Life Skills International is changing lives

For Ken and Diana Whiteman, healing is a lifelong journey that began in a classroom. To love one another fully meant change, but they lacked the skills necessary to do it. Life Skills International has transformed the way they relate to one another. Together, as co-facilitators and instructors, they now bring renewed hope to struggling marriages and families in South Florida.

“Our baggage affects our life now whether we realize it or not,” says Diana Whiteman, a victim of childhood sexual abuse and domestic violence. “The program teaches that over 90 percent of what angers us today has its roots below the age of 13. It is very freeing to identify what has been holding me back from becoming what I know God wants me to be.”

Without genuine conscious change, childhood wounds become grown-up pain. Life Skills classes teach the tools necessary to build healthy relationships and break unhealthy generational patterns of abuse. The format differs from traditional group counseling in that it allows individuals to take responsibility for their growth through active participation and allows them to share their struggles safely and confidentially.

“Unlike some sharing/support groups, Family Life Skills has, as its major component, a large amount of content which helps us understand how we might have gotten to where we are,” says Ken Whiteman, who facilitates a men’s Life Skills class in Boca Raton. “I think we all have a desire to experience the “transformation by the renewal of our minds” that the Bible speaks of. Family Life Skills gives us information and tools to work more effectively with God in the healing and transformation processes.”

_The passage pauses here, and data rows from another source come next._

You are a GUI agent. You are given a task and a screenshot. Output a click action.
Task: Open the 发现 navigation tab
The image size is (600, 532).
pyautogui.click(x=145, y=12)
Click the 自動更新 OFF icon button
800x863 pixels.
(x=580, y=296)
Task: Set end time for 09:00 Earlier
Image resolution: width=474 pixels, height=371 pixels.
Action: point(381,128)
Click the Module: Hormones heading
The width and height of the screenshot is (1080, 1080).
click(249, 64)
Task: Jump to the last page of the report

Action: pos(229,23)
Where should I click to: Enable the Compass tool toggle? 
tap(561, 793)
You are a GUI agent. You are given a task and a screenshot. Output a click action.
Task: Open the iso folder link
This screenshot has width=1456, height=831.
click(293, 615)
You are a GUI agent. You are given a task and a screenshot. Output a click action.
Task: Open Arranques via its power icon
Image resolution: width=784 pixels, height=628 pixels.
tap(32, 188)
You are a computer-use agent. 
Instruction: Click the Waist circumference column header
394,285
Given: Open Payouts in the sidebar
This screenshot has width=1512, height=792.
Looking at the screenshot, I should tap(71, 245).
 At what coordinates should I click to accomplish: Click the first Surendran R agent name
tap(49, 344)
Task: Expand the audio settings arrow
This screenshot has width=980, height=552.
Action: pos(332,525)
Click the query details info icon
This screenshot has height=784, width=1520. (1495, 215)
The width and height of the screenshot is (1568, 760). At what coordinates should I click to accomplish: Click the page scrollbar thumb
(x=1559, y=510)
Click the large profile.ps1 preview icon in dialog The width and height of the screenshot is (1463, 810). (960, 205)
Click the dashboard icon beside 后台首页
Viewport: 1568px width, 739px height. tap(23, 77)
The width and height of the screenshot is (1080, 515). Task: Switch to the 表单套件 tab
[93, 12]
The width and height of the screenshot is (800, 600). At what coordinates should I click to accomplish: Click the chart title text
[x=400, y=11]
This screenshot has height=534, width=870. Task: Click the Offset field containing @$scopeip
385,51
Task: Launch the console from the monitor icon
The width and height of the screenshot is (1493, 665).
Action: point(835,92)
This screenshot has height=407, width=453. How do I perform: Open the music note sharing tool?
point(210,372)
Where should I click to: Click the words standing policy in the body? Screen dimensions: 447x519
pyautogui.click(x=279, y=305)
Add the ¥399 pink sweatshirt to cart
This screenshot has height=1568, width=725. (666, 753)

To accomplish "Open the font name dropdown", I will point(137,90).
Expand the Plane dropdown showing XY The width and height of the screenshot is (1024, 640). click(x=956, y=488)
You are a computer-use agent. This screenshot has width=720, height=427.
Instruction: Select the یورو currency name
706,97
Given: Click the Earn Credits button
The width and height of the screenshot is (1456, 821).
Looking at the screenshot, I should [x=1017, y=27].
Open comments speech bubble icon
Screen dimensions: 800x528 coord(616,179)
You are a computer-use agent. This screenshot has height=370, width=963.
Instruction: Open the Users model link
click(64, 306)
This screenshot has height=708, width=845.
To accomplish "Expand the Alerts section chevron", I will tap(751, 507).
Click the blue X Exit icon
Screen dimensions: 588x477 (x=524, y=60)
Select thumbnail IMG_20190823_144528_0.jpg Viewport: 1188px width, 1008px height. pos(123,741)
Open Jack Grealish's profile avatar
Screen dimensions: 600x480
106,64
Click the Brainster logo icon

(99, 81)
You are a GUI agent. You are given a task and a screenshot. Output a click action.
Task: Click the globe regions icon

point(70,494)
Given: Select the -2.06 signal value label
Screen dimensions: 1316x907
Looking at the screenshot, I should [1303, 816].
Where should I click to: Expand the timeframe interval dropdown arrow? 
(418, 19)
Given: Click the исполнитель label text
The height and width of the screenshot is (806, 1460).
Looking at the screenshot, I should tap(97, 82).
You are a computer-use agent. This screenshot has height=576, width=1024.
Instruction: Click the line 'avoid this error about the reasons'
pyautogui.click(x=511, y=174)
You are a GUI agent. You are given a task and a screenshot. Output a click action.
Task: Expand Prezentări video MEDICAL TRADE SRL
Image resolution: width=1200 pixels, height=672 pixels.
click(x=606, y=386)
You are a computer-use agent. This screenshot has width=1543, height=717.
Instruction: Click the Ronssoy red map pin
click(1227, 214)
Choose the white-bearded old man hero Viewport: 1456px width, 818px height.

Dr. Norm Weiss, of Living Water Life Coaching in Plantation, founded one of the first Family Life Skills centers out of the now 200 locations nationwide. Weiss has been a pastoral counselor since 1972 and has worked with individuals struggling with drug addiction and marital problems.

The classes “outline a healthy way to relate to each other in marriage and families,” says Weiss.

“It helps them to understand how their past is impacting current relationships and stop destructive habits. By the grace of God [they] are able to see their homes become a lot healthier.”

“The class is psycho-educational,” says Diana Whiteman, “meaning a class that educates the participants on what healthy-normal looks like. When we grow up with any kind of dysfunction in our family of origin, we believe what we experienced was normal, when that is not the case. When I saw what the Biblical norm for my life was, I began to believe that I was not crazy. I was not dirty, damaged and different. There was a reason for the issues that were plaguing me.”

“Life Skills is 10 years of therapy in seven months,” says Family Life Skills graduate Sarah Wiggin.

“It’s deep, to the point and no thrills attached, besides the great relationships you make within your cohort. There’s something for everyone. There are concepts you’ve never thought to consider and real-life examples to relate to in yourself. It uses multi-media of communication: written, video and conversation. It’s not for the weak-hearted, and it gets to the core of your behaviors and thoughts.”

“Phase I” classes are three hours long and take 30 weeks to complete. They are taught in small groups of men or women using the “Learning to Live, Learning to Love” curriculum developed by

Dr. Paul Hedgstrom, founder of Life Skills International. Hedgstrom had lived his life not understanding the driving force that caused him to self-destruct again and again. After anger and violence led to the end of his 16-year marriage and subsequent relationships, he knew he needed help.

Hedgstrom began his journey in a pilot program through the Domestic Violence Project (DVP), a nonprofit domestic violence organization based out of Aurora, Colorado. Life Skills International was birthed from over 18,000 hours of research that had the goal of developing a curriculum that would offer hope and help to the abuser, the victim and the families involved in domestic violence.

The program is designed for any individual, and it benefits the entire family. “The program teaches that each of us is 100 percent responsible for our actions and attitudes,” says Diana Whiteman. “When I grow, I become a better wife, regardless of what my husband does.”

“We believe that if even one family member can begin the process of healing, that it can spread to others in the family unit,” adds Ken Whiteman. “Love and health begets more love and health. God has so designed the healing process with this kind of contagious quality.”